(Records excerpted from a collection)
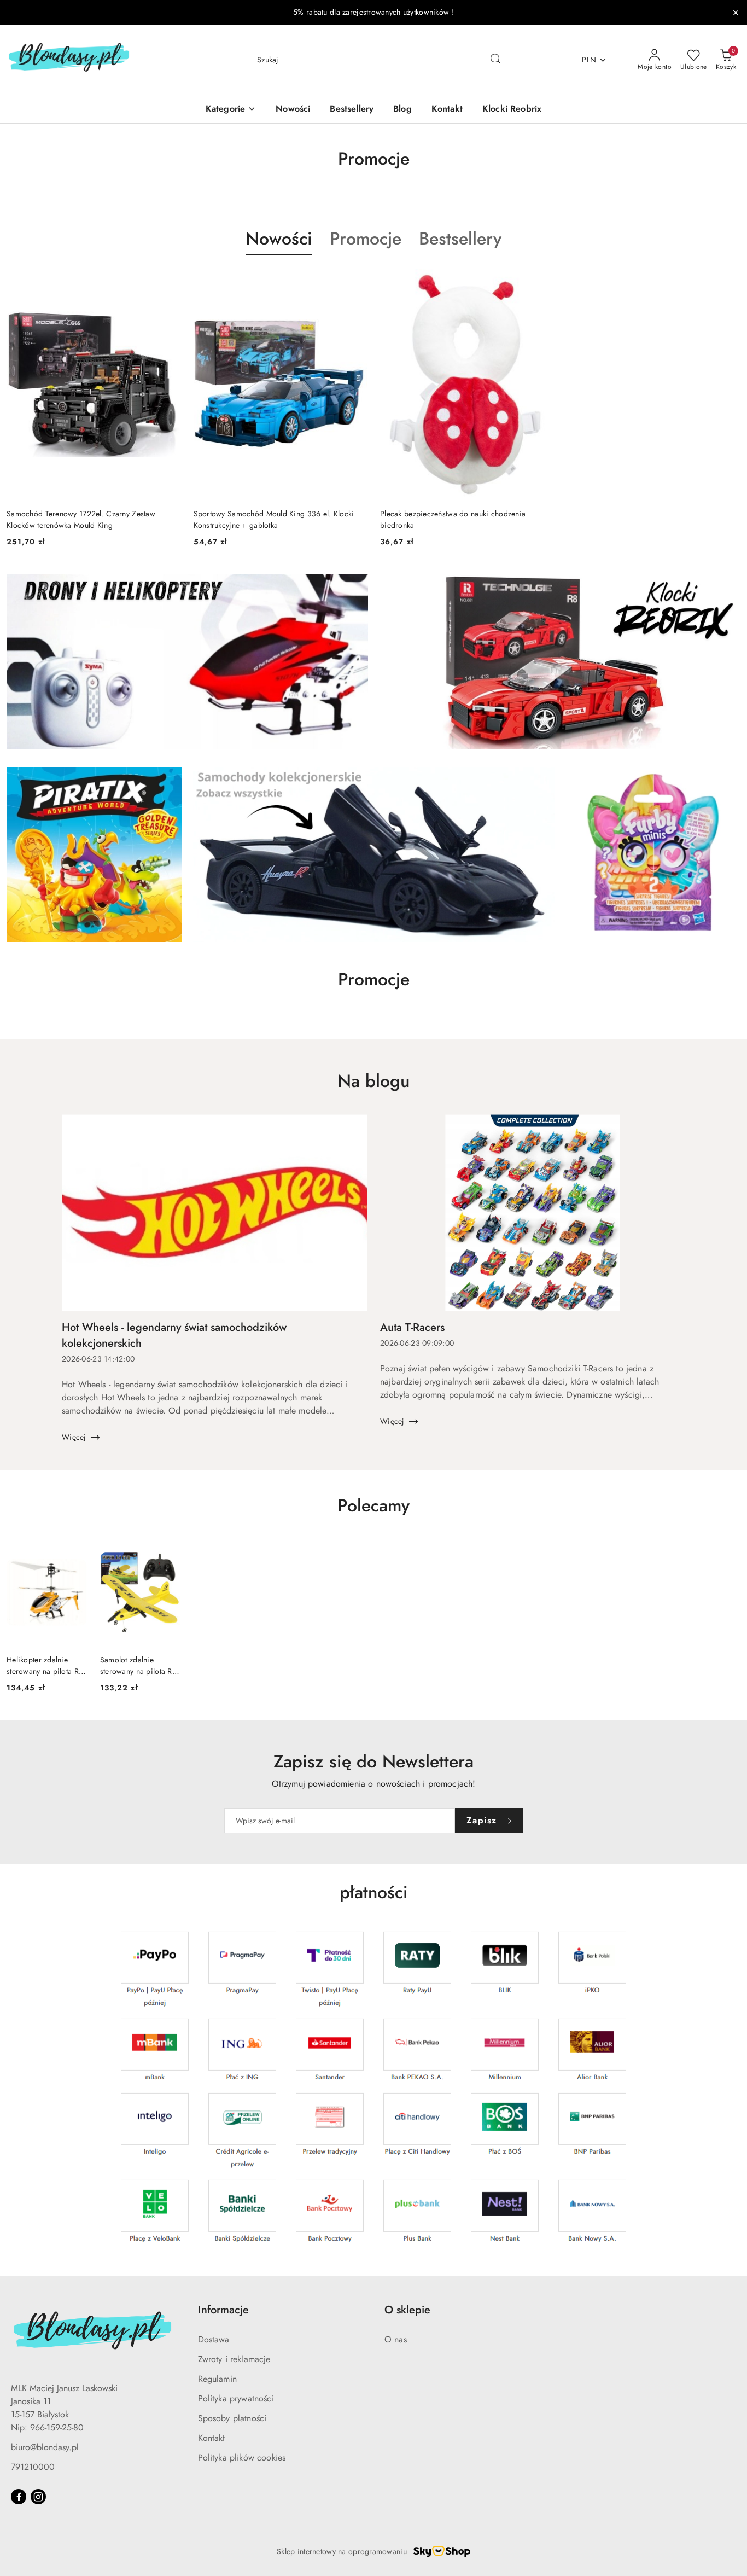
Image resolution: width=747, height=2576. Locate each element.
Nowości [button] (279, 238)
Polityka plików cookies (242, 2457)
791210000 (33, 2467)
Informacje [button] (223, 2310)
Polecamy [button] (373, 1505)
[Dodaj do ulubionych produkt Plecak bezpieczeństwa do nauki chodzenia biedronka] (541, 281)
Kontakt (211, 2438)
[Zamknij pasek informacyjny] (735, 13)
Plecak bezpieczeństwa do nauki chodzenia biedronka (453, 519)
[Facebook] (18, 2496)
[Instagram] (38, 2496)
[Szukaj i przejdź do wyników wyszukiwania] (495, 60)
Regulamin (217, 2379)
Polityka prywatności (236, 2398)
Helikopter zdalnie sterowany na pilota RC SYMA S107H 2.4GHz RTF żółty (45, 1665)
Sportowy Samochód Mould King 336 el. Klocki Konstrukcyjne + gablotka (274, 519)
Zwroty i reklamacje (234, 2359)
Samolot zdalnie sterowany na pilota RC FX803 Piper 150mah (139, 1665)
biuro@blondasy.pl (45, 2447)
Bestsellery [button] (460, 238)
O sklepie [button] (407, 2310)
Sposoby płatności (232, 2418)
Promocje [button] (365, 238)
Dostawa (214, 2339)
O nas (395, 2339)
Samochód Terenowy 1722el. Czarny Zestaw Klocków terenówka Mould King (81, 519)
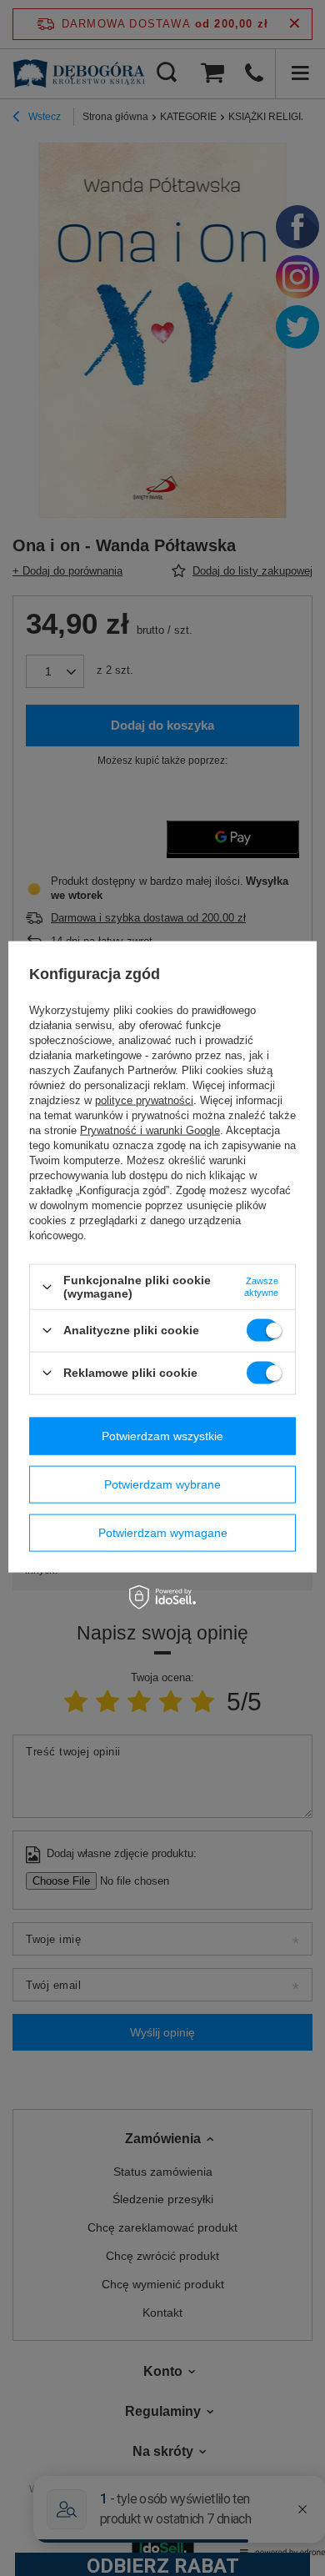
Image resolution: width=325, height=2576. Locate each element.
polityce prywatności (144, 1100)
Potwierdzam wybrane (162, 1484)
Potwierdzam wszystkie (162, 1436)
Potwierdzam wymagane (163, 1532)
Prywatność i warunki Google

■ **EXERCISE AIM**
Take the lines from the one holding "Zwroty i reklamacje (234, 2359)" through the last line of the data above and copy them exactly, both ends included, omitting all pictures.

■ **ANSWER BOX**
Zwroty i reklamacje (234, 2359)
Samolot zdalnie sterowany na pilota RC FX803 Piper 150mah (139, 1665)
biuro@blondasy.pl (45, 2447)
Bestsellery [button] (460, 238)
O sklepie [button] (407, 2310)
Sposoby płatności (232, 2418)
Promocje [button] (365, 238)
Dostawa (214, 2339)
O nas (395, 2339)
Samochód Terenowy 1722el. Czarny Zestaw Klocków terenówka Mould King (81, 519)
Image resolution: width=325, height=2576. Locate each element.
polityce prywatności (144, 1100)
Potwierdzam wybrane (162, 1484)
Potwierdzam wszystkie (162, 1436)
Potwierdzam wymagane (163, 1532)
Prywatność i warunki Google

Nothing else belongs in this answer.